I remember the day clearly. It was another day going home from school. As usual, I'd turn on the car radio to the oldies station as soon as my mom picked me up from the school parking lot. The news kept coming on how ex-Beatle George Harrison had died. This pierced my heart, even though I wasn't yet aware that one year later, I'd be an obsessed Beatles fan slash Apple scruff. November 29, 2001. It was a cold, gray cloudless day in Oneonta, NY. I wondered why I felt a little bit sad, but accepted it -- the fact that a band member from one of my mom's favourite 60's band had died from lung cancer.
In a way, I kind of believe that it was fate that I didn't know yet how George would mean so much to me later on, and that this was a blessed way for me cope the death of a Beatle before I even began my obsession with them. I love George so dearly. It makes me cry up to now knowing that George was on Earth at the same time I was.

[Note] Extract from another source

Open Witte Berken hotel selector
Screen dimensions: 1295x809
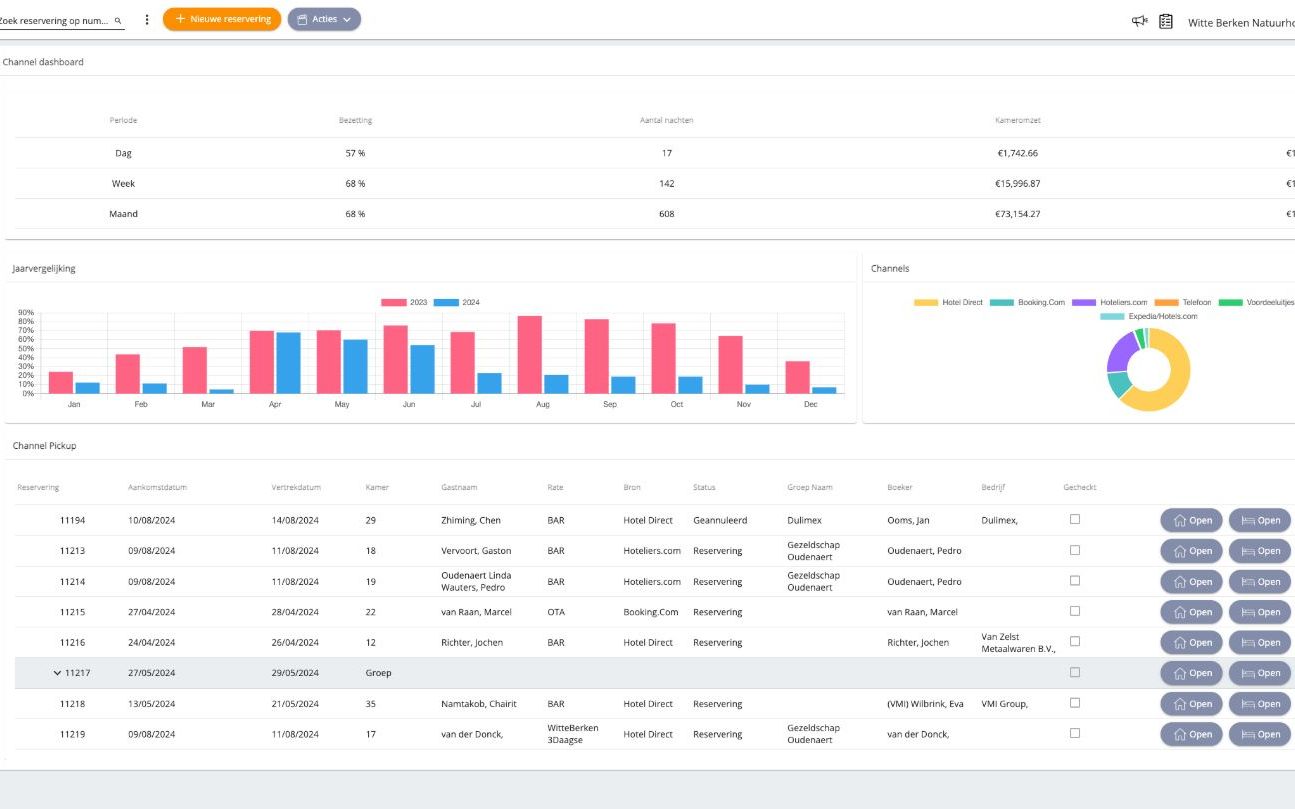(x=1241, y=22)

Soon thereafter, I picked up my first book from the library about a single Beatle. Although later on, I'd developed strong feelings for Paul -- my favorite Beatle, but even then, all four of them are very much special to me.
I've had spiritual connections with George later on. All Things Must Pass was the first album I owned from him. It was a digipak album, and seeing the gnomes while he sat on a chair made me laugh a little.

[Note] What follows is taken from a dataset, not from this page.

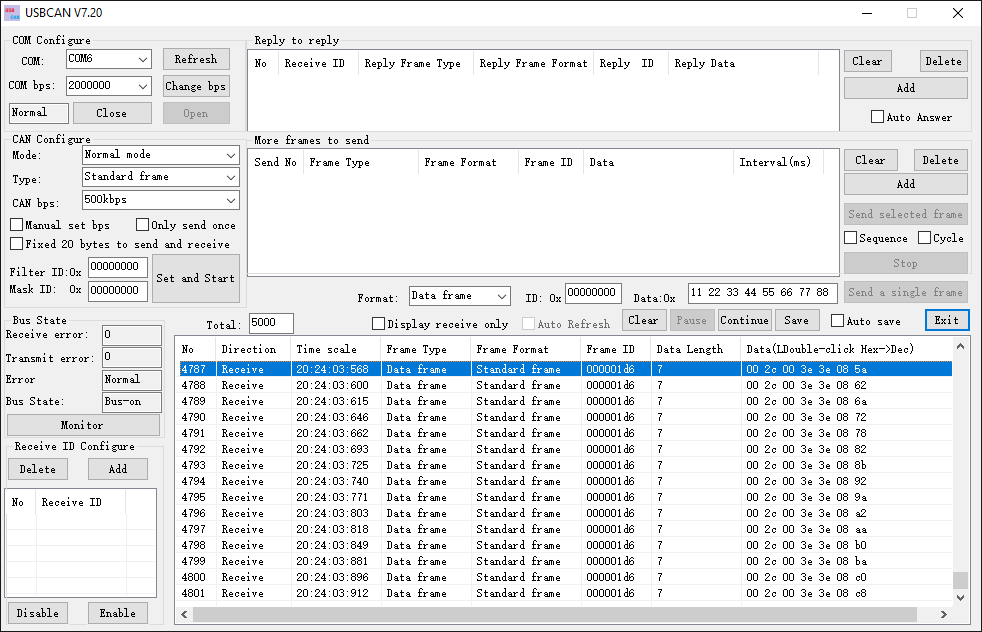The height and width of the screenshot is (632, 982).
Task: Click the Filter ID input field
Action: click(x=118, y=267)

He'd appear in my dreams later on, from time to time. One of my first ones was seeing 1971 George with a hat on and with a beard and 'stache.

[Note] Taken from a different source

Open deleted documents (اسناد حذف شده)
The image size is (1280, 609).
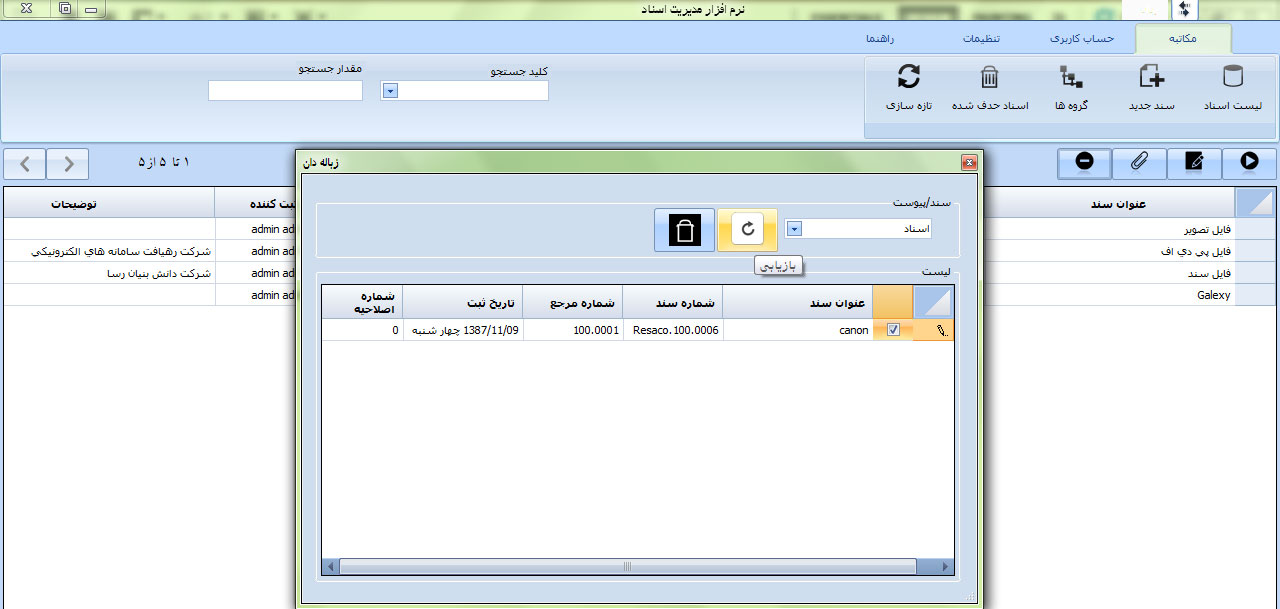[989, 87]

It was so vivid and surreal.
He was lying on his side with a hand holding his head. He was just staring at me, while we were spiritually communicating. We didn't have to speak. We knew our thoughts without talking about it. It was very enjoyable, and I felt at peace, which was helpful during my mid-teen crisis in depression years.
Listening to his songs was like a going through a journey of its own. The next album of his that I listened to was Brainwashed. Oh how that album struck right through my heart. It was like he was speaking to me.
Thank you, George, for helping me cope through my depression. Even though I am still "stuck inside a cloud" and finding me "talking to myself", I have not yet given up on trying to find people to give me love, give me peace on Earth... Rest in Peace, my sweet George.